Provided information |
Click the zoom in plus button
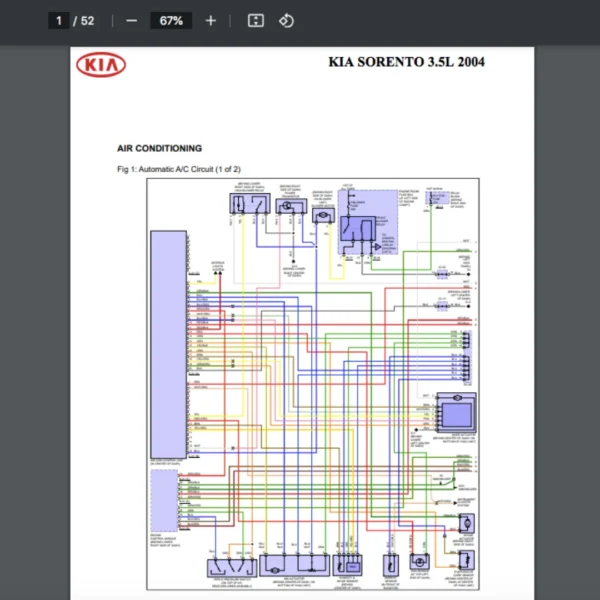click(210, 21)
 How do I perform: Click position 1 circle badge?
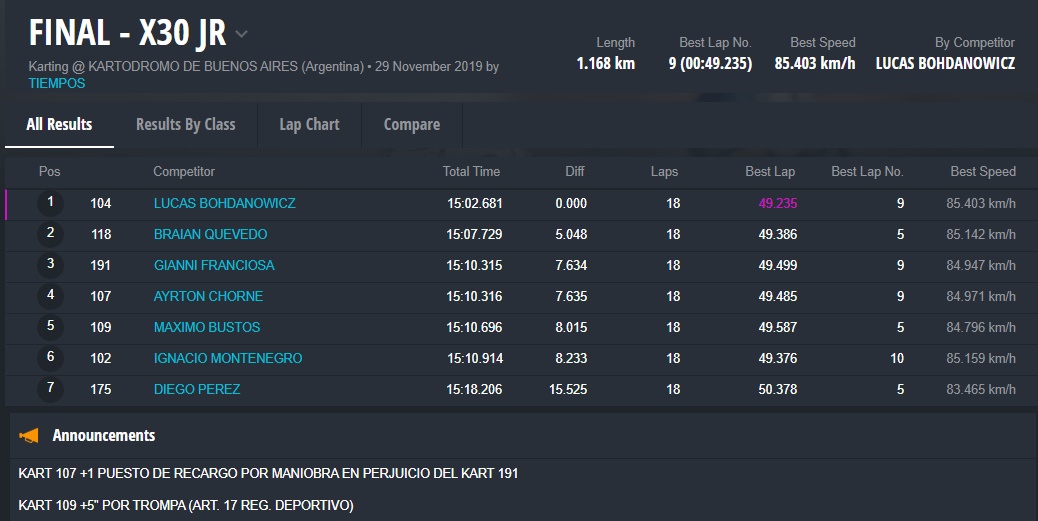pos(50,203)
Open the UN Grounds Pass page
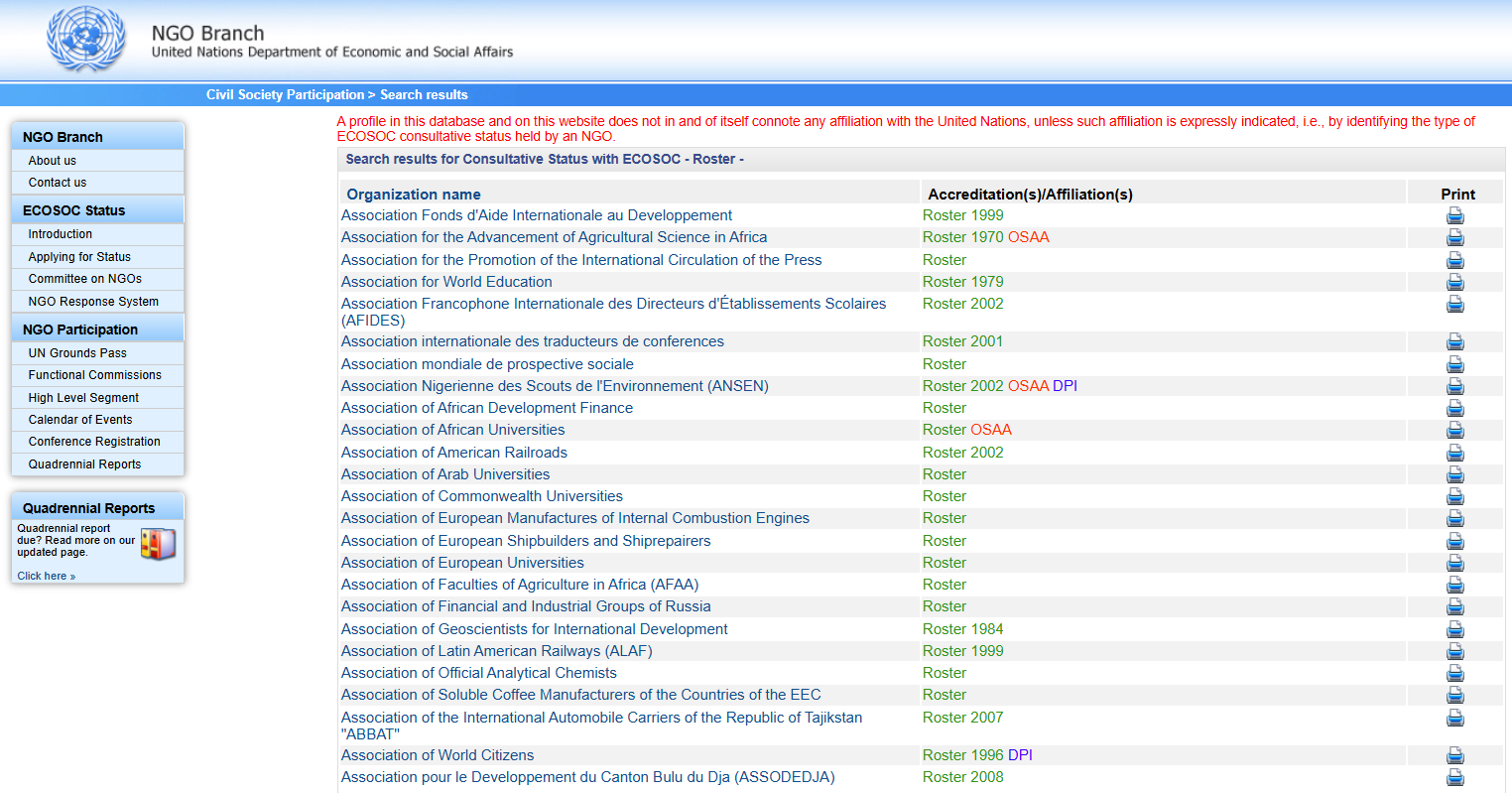 point(77,353)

Instructions to follow | Reproduce nothing but the lines from the line containing "How do I perform: Click" through the last line of the data above, exactly as written and without pictures.

Task result |
 How do I perform: Click position 1 circle badge?
pos(50,203)
Open the UN Grounds Pass page
 point(77,353)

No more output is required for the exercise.